Edom itself is the territory southeast of Judah, from the Dead Sea down to the Gulf of Aqaba. Edomite kings reigned from Bozrah (modern Buseirah) and Sela. The kingdom's biblical history starts as Jacob's twin brother Esau's descendants, runs through the period of Israel's kings, and ends with Edom's gradual displacement by Arab tribes (eventually the Nabateans) through the sixth to third centuries BCE. The Edomite population that was pushed westward into the southern Judean Negev became the Idumeans of the Hellenistic period.
The shared block runs roughly Obadiah 1-9 = Jeremiah 49:7-22. Three options for which direction the borrowing went.
- Caspar René Gregory, Prolegomena to the Greek New Testament (1907, on prophetic borrowing patterns)
- Douglas Stuart, Hosea-Jonah (WBC, 1987), on Obadiah's compositional priority
- Daniel I. Block, Obadiah: The Kingship Belongs to YHWH (Hearing the Message of Scripture, 2013)
- Jeffrey J. Niehaus, Obadiah in The Minor Prophets vol. 2 (ed. McComiskey, 1993)

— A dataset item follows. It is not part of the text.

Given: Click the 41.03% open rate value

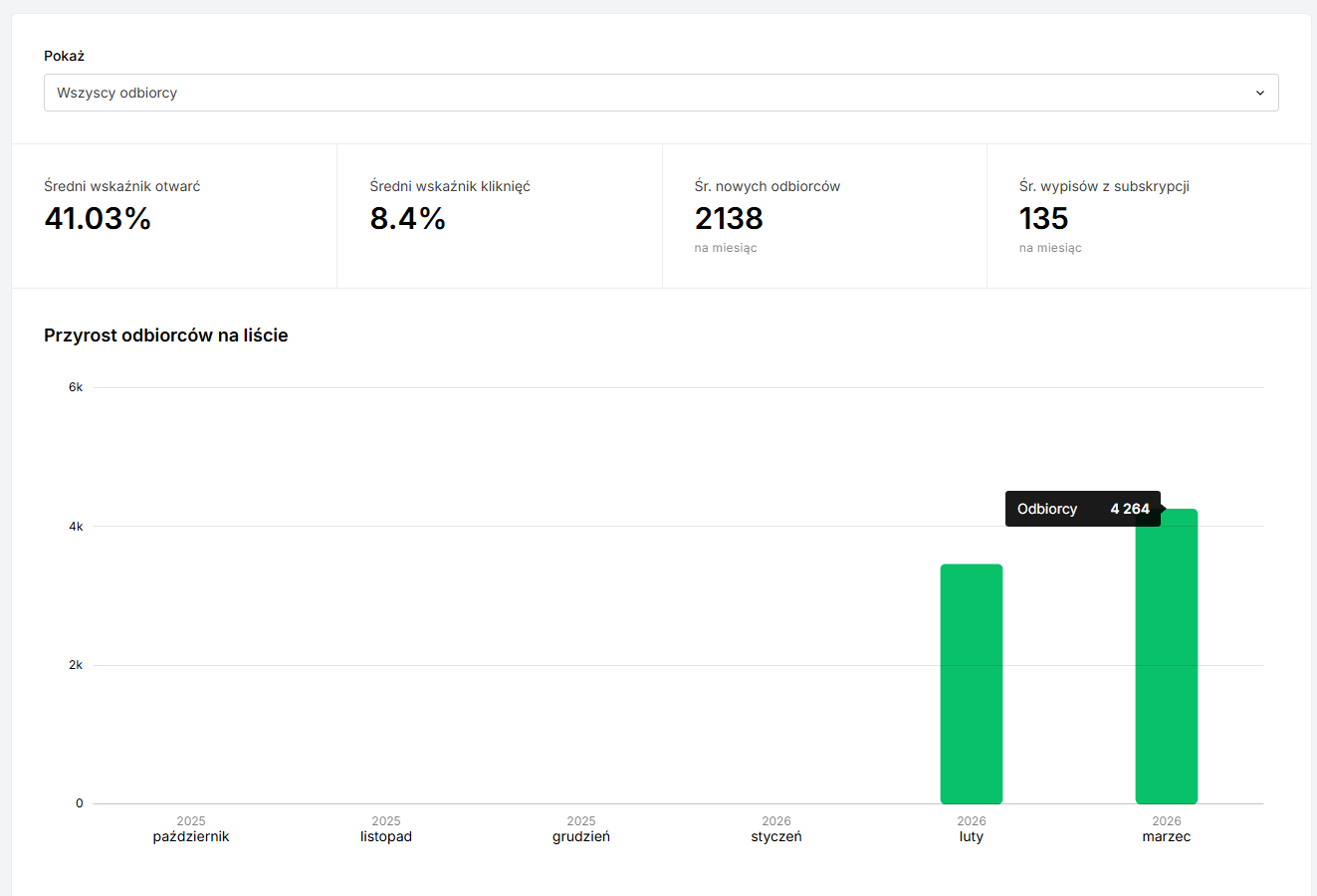Looking at the screenshot, I should [x=98, y=219].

- Walther Zimmerli, Ezekiel 25-48 (Hermeneia, 1983), discussing prophetic borrowing patterns
- John D. W. Watts, Obadiah: A Critical Exegetical Commentary (1969, with hesitation)

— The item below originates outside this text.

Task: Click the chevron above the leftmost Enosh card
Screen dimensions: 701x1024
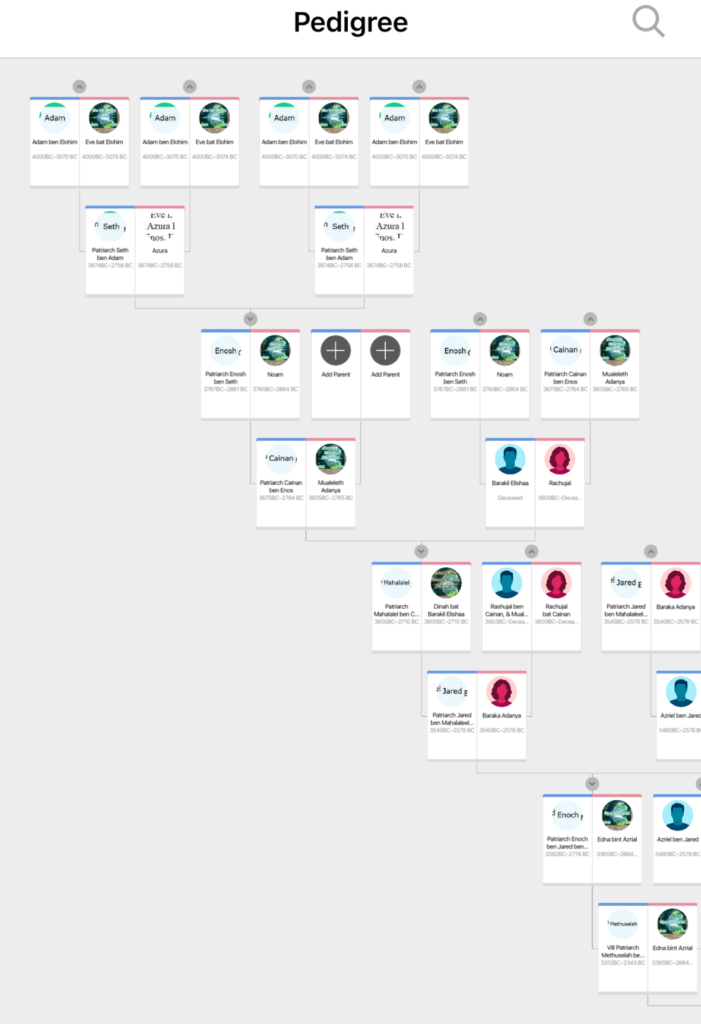Action: click(250, 319)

- • Obadiah's text is tighter and more compact in the shared block. Where the two passages diverge, Jeremiah generally has additional material or looser phrasing, which fits the pattern of an expanding borrower more than a contracting one
- • Obadiah verses 1-4 read as a self-contained oracular unit with clear internal structure, while the parallel material in Jeremiah 49 sits inside a larger collection of foreign-nations oracles with less internal cohesion at the seams
- • Jeremiah's foreign-nations oracles (chapters 46-51) draw on earlier prophetic material elsewhere as well. Jeremiah 48 (against Moab) borrows heavily from Isaiah 15-16, on most readings. The pattern is consistent with Jeremiah using older oracles
- • An earlier date for Obadiah (possibly pre-587 BCE) explains the middle verses (10-14) as composed during, not after, Edom's collaboration with Babylon. The accusations have the urgency of a contemporary indictment rather than a later memorial
- • Some details in Obadiah (the mountain-hideouts vocabulary, the eagle-and-nest imagery) have older Hebrew syntactical features than the parallel verses in Jeremiah 49, which has been read as evidence of an earlier composition
- • An earlier date for Obadiah requires explaining away the verses (10-14) that read most naturally as describing Edom's role in the 587 BCE destruction of Jerusalem. The 'day of your brother' language clusters with sixth-century usage
- • Tight prose can also be the mark of a borrower's careful selection from a longer source, not a source's original compactness. The argument from compactness cuts both ways
- • The pattern of older syntactical features is contested. Several of the same features appear in late-sixth-century texts, and the dating of individual prophetic phrases is rarely decisive
- • If Obadiah is pre-587 BCE, the book has to be addressed to an earlier disaster (possibly the Philistine and Arab raid of Jehoram's reign, 2 Chr 21:16-17, or Edom's revolt under Jehoram, 2 Kgs 8:20-22). The case for either earlier disaster is thin
The shared block, verse by verse
The parallel block is the heart of the case. Below are the verses set side by side. Translations follow the ESV, with Hebrew word order preserved where the two texts diverge. The exact correspondence is most visible in Obadiah 1-4 / Jeremiah 49:14-16 and in Obadiah 5-6 / Jeremiah 49:9-10. The other verses in the block also overlap but with more variation.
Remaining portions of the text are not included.